DIRECTIONS FOR THIS TASK — Drop every picture, then transcribe the remaining data exactly.

Collected data entries —

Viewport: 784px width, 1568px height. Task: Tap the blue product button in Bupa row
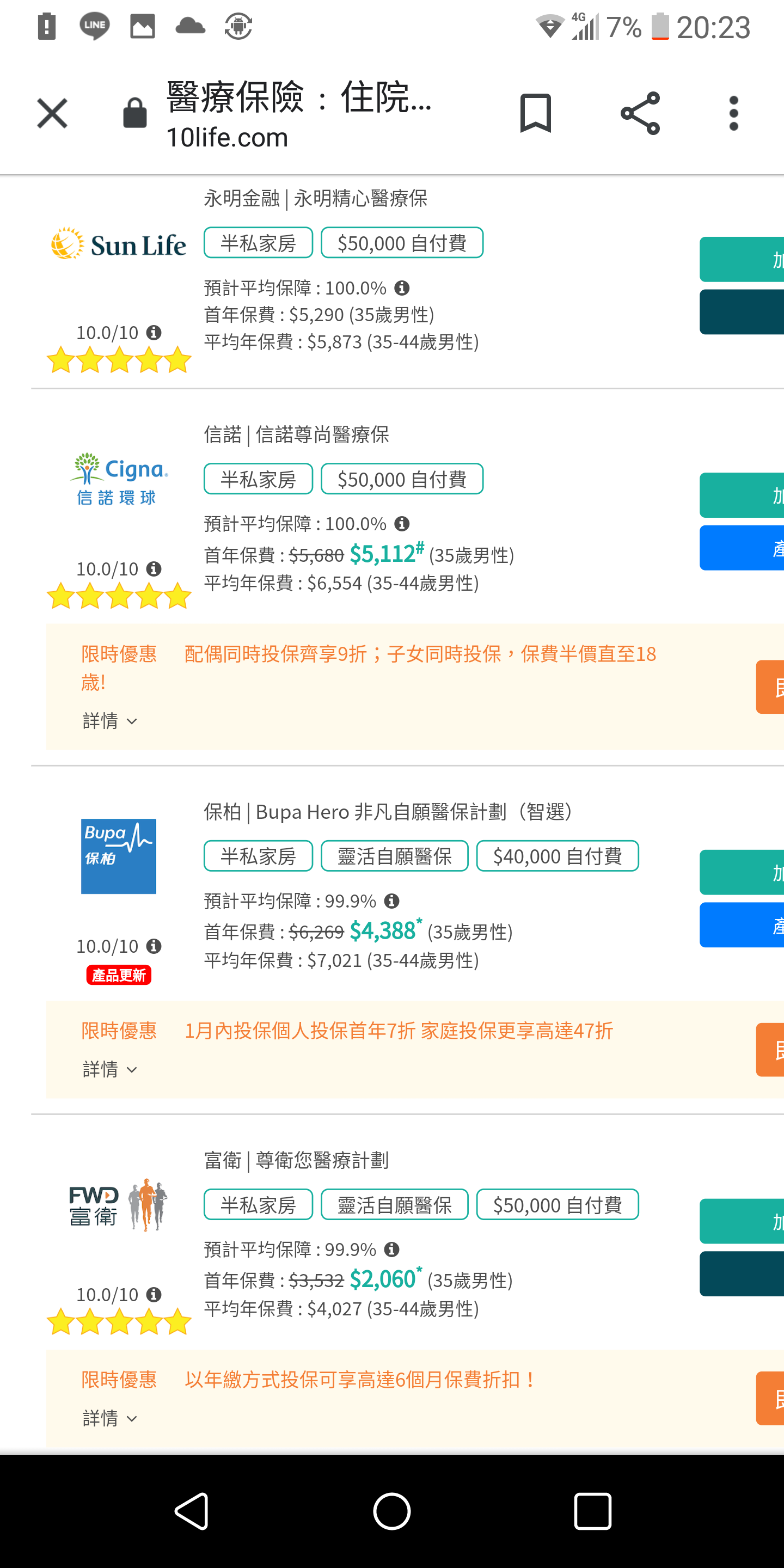(743, 925)
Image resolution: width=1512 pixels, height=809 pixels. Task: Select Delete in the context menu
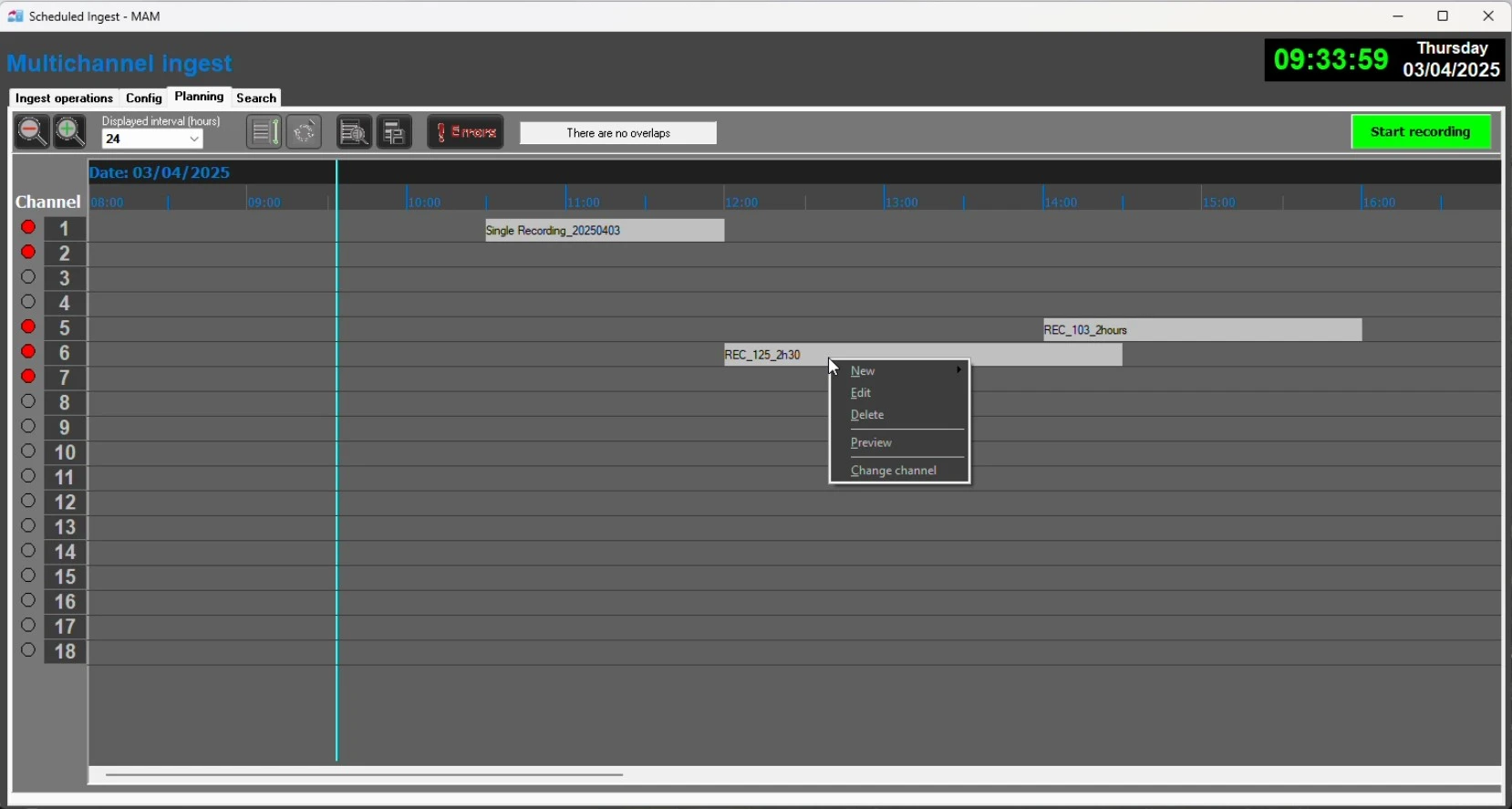[867, 415]
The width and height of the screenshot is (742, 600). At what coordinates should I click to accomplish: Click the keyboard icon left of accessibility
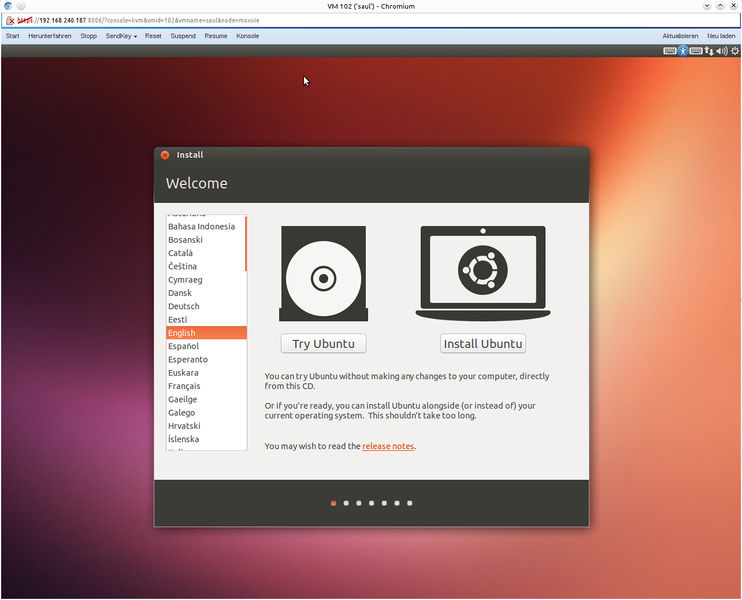point(670,50)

ANSWER SPACE —
Viewport: 784px width, 1568px height. Task: Tap the blue product button in Bupa row
(743, 925)
Image resolution: width=1512 pixels, height=809 pixels. Task: Select Delete in the context menu
[867, 415]
The width and height of the screenshot is (742, 600). At what coordinates should I click to accomplish: Click the keyboard icon left of accessibility
point(670,50)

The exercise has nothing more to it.